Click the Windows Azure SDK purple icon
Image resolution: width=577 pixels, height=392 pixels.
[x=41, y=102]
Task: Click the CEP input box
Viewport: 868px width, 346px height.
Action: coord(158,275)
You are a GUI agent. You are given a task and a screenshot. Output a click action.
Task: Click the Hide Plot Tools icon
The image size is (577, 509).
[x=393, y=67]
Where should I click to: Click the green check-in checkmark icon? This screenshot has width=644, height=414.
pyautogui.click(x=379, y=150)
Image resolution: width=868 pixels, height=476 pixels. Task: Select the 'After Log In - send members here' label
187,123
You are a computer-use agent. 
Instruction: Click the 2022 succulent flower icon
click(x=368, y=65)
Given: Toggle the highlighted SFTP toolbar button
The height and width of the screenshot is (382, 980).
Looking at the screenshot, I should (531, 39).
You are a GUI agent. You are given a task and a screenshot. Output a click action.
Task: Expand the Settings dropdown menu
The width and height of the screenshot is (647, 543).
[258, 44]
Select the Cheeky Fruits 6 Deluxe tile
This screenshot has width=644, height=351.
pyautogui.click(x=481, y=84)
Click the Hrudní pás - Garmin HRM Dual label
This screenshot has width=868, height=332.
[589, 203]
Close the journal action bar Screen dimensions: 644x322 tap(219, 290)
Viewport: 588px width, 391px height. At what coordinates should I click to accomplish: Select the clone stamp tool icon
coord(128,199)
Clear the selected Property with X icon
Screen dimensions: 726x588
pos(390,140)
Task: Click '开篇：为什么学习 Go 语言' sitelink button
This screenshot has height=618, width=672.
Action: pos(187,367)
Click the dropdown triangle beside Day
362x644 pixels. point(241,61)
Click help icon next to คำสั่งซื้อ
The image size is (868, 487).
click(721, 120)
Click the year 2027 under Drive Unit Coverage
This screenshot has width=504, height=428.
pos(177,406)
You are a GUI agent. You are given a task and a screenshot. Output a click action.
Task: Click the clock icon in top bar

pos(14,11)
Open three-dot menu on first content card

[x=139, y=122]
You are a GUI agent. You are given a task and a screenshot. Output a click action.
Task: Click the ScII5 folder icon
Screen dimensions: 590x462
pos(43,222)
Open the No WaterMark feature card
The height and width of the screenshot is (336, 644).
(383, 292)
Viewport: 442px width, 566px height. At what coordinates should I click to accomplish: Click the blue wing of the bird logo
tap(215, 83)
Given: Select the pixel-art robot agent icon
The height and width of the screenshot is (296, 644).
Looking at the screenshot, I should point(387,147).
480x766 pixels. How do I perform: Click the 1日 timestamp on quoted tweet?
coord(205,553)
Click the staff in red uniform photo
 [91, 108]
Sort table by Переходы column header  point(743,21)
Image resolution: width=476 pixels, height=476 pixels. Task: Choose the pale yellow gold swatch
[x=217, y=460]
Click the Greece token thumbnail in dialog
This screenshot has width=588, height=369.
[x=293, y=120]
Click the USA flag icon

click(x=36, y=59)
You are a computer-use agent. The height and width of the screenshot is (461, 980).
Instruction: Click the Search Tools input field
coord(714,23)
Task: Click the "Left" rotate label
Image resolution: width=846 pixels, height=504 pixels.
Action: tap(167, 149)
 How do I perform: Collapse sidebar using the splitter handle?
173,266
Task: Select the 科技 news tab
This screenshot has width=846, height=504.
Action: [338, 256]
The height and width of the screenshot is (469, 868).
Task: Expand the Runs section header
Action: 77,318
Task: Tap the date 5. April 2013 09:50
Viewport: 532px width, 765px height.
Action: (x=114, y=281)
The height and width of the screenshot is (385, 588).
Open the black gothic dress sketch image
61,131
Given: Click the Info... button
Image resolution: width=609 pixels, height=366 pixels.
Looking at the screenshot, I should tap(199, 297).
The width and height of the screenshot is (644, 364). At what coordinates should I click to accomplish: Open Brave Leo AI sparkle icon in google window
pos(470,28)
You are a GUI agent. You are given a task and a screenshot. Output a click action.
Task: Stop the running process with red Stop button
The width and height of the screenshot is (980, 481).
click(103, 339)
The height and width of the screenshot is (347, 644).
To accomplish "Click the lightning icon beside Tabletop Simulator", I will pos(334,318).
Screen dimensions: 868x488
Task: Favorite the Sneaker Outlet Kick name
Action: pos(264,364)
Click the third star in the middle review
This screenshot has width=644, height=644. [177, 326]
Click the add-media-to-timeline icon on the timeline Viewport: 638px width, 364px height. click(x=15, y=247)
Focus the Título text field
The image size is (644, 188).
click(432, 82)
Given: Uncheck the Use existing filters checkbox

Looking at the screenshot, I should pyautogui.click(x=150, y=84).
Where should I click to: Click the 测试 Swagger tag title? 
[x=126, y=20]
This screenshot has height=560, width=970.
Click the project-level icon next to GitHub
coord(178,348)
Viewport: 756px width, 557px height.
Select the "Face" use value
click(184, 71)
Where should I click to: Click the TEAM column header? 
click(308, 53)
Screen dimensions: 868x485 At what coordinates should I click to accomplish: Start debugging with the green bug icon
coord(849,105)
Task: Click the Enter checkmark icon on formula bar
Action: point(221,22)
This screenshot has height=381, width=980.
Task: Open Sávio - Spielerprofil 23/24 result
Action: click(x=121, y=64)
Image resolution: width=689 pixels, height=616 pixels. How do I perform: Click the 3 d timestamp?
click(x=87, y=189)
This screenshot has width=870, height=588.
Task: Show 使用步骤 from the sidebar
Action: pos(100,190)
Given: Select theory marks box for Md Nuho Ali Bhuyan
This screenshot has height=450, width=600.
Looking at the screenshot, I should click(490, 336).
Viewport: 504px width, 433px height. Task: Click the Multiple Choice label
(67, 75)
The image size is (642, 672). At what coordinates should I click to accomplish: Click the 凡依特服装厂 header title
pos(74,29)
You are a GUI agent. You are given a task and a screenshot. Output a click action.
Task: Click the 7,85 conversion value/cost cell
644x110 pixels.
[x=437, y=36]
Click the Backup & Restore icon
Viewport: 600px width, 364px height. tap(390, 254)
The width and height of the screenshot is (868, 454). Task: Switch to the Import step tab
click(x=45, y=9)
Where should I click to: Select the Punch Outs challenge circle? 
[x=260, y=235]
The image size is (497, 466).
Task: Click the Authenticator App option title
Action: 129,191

**AIM OF THE EXERCISE:** The lines to report are those in the material above that contain the word "button"; copy every one of them.

**ANSWER TO THIS TASK:**
Given: Toggle the highlighted SFTP toolbar button
Task: Click '开篇：为什么学习 Go 语言' sitelink button
Given: Click the Info... button
Task: Stop the running process with red Stop button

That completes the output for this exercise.